Corriere della Sera, 26 agosto 2018
Intervista a filosofo Salvatore Veca
Professor Salvatore Veca, filosofo militante: posso definirla così? Oltre all’insegnamento universitario, ai famosi seminari della Fondazione Feltrinelli, alla creazione di nuove istituzioni accademiche, alla stesura della Carta di Milano in occasione dell’Expo, sono quarant’anni che lancia granate nell’accampamento della sinistra. Tra un po’ rischia di non trovare più nemmeno una capanna, non crede?
«La sinistra potrebbe sparire. A meno che non cominci a guardare oltre il proprio ombelico.
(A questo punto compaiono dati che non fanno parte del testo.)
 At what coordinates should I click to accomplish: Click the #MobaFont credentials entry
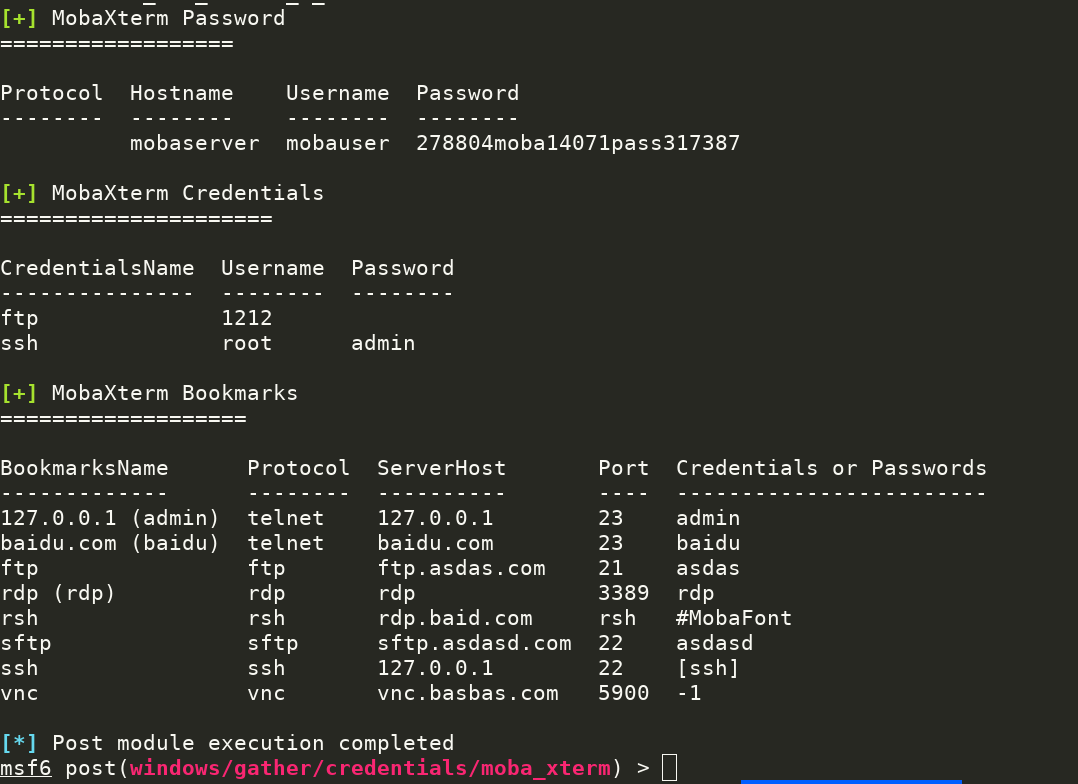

Un’idea ce l’avrei, è sotto il naso di tutti da settant’anni, basterebbe metterla in pratica».
Vale a dire?
«L’articolo 3 della Costituzione: pari dignità per tutti e l’impegno a rimuovere gli ostacoli al pieno sviluppo della persona. Non è un discorso di sinistra? Però bisogna tornare a essere credibili, contrastando le povertà, garantendo cibo adeguato per tutti, abbattendo le diseguaglianze entro e tra le società, avviando politiche di crescita con lavoro dignitoso. Con questa classe dirigente non credo sia possibile, ci vogliono ragazzi nati nel nuovo mondo. Io, ad esempio, sono un vecchio signore del Novecento che può solo alzare la mano e dare qualche spunto di riflessione».
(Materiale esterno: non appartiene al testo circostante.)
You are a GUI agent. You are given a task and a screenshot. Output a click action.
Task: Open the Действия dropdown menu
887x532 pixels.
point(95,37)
Marx è morto, le ideologie sono morte, il buonismo ha fatto danni e i dirigenti del Pd sono in coma. Resta il buon senso, mi pare di capire. Non è un po’ poco per ripartire?
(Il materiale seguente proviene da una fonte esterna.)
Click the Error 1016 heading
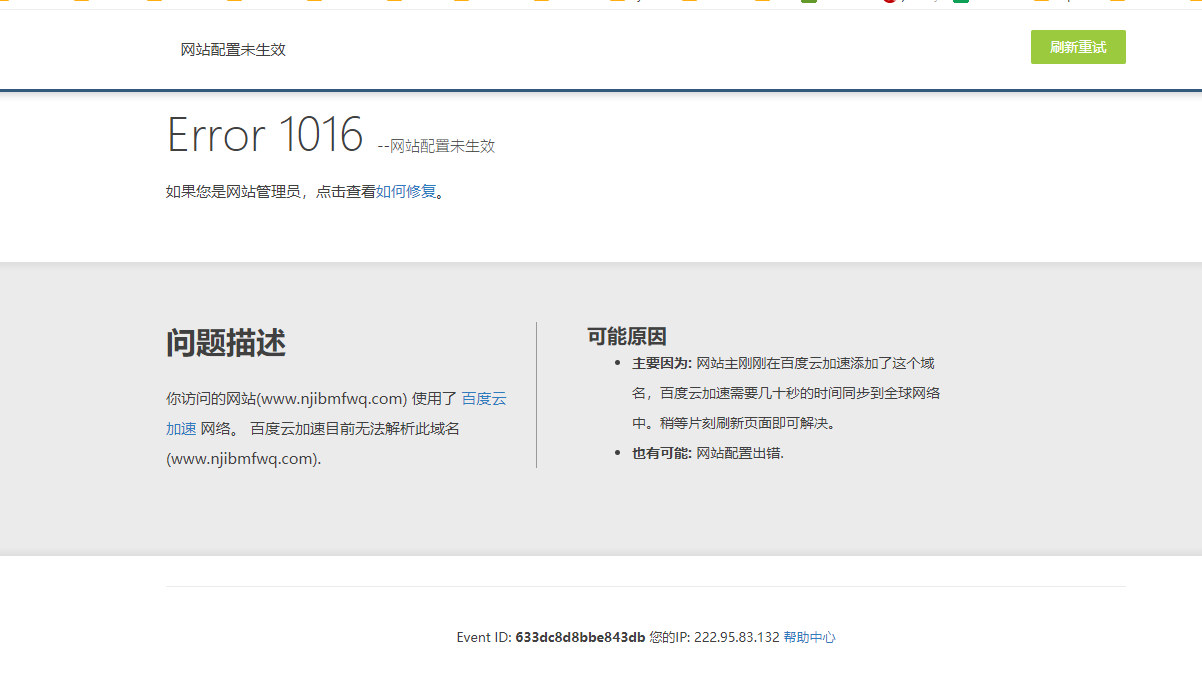Screen dimensions: 1202x691 pyautogui.click(x=265, y=134)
«Sa qual è il problema? La sinistra si sveglia sempre troppo tardi la mattina. Ne so qualcosa. Per sette anni ho ingaggiato un corpo a corpo con Marx: nel ’77 scrissi che aveva pregi e limiti. Polverone a sinistra. Cercai allora di dare il mio contributo per innovare una cultura ossificata con il libro La Società giusta. Altro casino. Al Gramsci di Bologna mi processarono: traditore della classe operaia, riformista! In un’intervista a L’Espresso mi chiesero, con ironia, cosa significasse “società migliore”: “L’ho tratta da John Dewey e da un film con Robert Redford, The Runner, dove il candidato ripete: siamo il Paese più potente del mondo, perché nelle nostre scuole c’è l’apartheid, perché se uno si ammala e non ha soldi crepa? Ci sarà un modo per rendere migliore questa società”. Nell’89, con Michele Salvati, proponemmo di cambiare nome al Pci. Fabio Mussi alzò il sopracciglio e rispose che certe cose si fanno solo per cambiamenti epocali. Se il crollo del Muro di Berlino non bastava… Occhetto alla fine fece ciò che non poteva non fare. Allora cominciai a pensare che una sinistra democratica dovesse ispirarsi ai valori di una società aperta con l’obiettivo primario dell’equità e della qualità della vita. Ma la sinistra era impegnata nelle solite battaglie intestine per accorgersi che la gente si stava incazzando. Così, nella società della sfiducia, gli impresari della paura hanno inventato il popolo omogeneo delle brave persone e replicato la celebre massima di Nietzsche: “Non ci sono fatti ma solo interpretazioni”. Dunque, nulla di nuovo. La mia email ai giovani è questa: non mollate!».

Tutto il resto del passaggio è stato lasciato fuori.